■ Aufgabe ■
Prüfe, ob die Aussagen (a) bis (c) mit dem Text über das Wort übereinstimmen, und beantworte jede mit Ja oder Nein samt der entscheidenden Textstelle als wörtlichem Zitat. (a) Für das Wort gibt es eine allgemein akzeptierte Definition. (b) Bezeichnet Wort eine bedeutsame, kurze Aussage wie ein Sprichwort, muss der Plural Worte lauten. (c) Bedeutet Wort ein Versprechen, lässt sich davon ein Plural bilden.

■ Textauszug ■

::::::

Wörter

Wörter
Ein lateinischer Text ohne erkennbare Wortumbrüche

Ein Wort ist eine selbstständige sprachliche Einheit. In der Sprache hat es, im Gegensatz zu einem Laut oder einer Silbe, eine eigenständige Bedeutung. Eine allgemein akzeptierte Definition existiert nicht.

Der Plural von „Wort“ lautet Wörter, wenn es um das Auftreten mehrerer einzelner davon geht (Das Verzeichnis enthält 100.000 Wörter.). Von Worten spricht man hingegen bei der Verwendung von Wörtern in feststehenden Zusammenhängen (Dankesworte, Grußworte, i.W.) oder geläufigen Ausdrücken (ehrliche Worte, leere Worte), bei Verwendung von Zitaten aus der Literatur (Der Worte sind genug gewechselt..., Goethe, Faust I) sowohl in eher lässiger Umgangssprache (haste da noch Worte) wie in „gehobener Sprache“ als Ausdruck „gewählter Ausdrucksweise“ (in wohlgesetzten Worten hob er an...).[1]

Wort bezeichnet als Kollektivum auch eine bedeutsame, kurze Aussage (Ein Wort der Weisheit, Machtwort), insbesondere wenn sie eine feste Form bilden, in die Einschübe nicht möglich sind (etwa in Sprichwort). Diese bestehen ihrerseits aus mehreren grammatikalischen Wörtern. Der Plural Worte ist hierbei erforderlich. Wörter der Weisheit ist somit ein Oxymoron.

Des Weiteren bezeichnet das Wort als Singularetantum – von dem hierbei kein Plural gebildet werden kann – eine Lehre (z. B. das Wort Gottes) oder ein Versprechen (z. B. sein Wort brechen).

::::::

■ Bereitgestelltes Material ■
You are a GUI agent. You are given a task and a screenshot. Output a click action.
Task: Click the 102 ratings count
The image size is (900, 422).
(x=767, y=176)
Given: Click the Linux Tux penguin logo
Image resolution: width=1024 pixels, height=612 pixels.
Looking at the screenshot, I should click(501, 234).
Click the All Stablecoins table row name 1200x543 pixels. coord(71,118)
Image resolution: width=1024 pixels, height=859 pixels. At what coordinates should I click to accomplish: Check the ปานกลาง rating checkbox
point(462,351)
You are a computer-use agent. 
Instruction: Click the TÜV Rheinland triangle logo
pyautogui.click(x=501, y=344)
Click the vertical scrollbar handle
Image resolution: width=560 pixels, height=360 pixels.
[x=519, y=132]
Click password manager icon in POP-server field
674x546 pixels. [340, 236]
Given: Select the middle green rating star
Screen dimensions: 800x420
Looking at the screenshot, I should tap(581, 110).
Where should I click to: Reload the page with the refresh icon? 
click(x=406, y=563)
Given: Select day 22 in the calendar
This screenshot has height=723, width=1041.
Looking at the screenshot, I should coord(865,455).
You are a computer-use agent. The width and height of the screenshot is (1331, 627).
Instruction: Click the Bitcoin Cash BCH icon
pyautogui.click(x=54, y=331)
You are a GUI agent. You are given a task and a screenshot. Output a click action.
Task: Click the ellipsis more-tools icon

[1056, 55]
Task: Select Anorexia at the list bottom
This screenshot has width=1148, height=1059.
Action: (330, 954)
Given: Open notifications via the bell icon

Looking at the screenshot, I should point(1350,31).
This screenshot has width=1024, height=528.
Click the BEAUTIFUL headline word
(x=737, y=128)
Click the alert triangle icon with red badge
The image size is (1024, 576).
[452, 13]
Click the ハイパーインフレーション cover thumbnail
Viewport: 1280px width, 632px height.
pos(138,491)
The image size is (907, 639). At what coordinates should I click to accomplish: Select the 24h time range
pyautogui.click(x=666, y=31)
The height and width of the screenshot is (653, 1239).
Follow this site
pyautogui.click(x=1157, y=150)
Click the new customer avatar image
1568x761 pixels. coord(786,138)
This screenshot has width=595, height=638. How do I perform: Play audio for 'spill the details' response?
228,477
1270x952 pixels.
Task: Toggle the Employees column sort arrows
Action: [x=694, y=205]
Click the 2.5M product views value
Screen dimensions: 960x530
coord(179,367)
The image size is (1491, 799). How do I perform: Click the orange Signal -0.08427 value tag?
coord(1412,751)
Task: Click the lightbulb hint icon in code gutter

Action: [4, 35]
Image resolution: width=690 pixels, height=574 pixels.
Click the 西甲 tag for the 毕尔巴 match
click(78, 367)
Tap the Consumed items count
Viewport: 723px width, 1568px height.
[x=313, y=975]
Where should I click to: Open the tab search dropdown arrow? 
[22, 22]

::::::

■ Bearbeitete Aufgabe ■
(a) Nein: „Eine allgemein akzeptierte Definition existiert nicht.“
(b) Ja: „Der Plural Worte ist hierbei erforderlich.“
(c) Nein: „von dem hierbei kein Plural gebildet werden kann“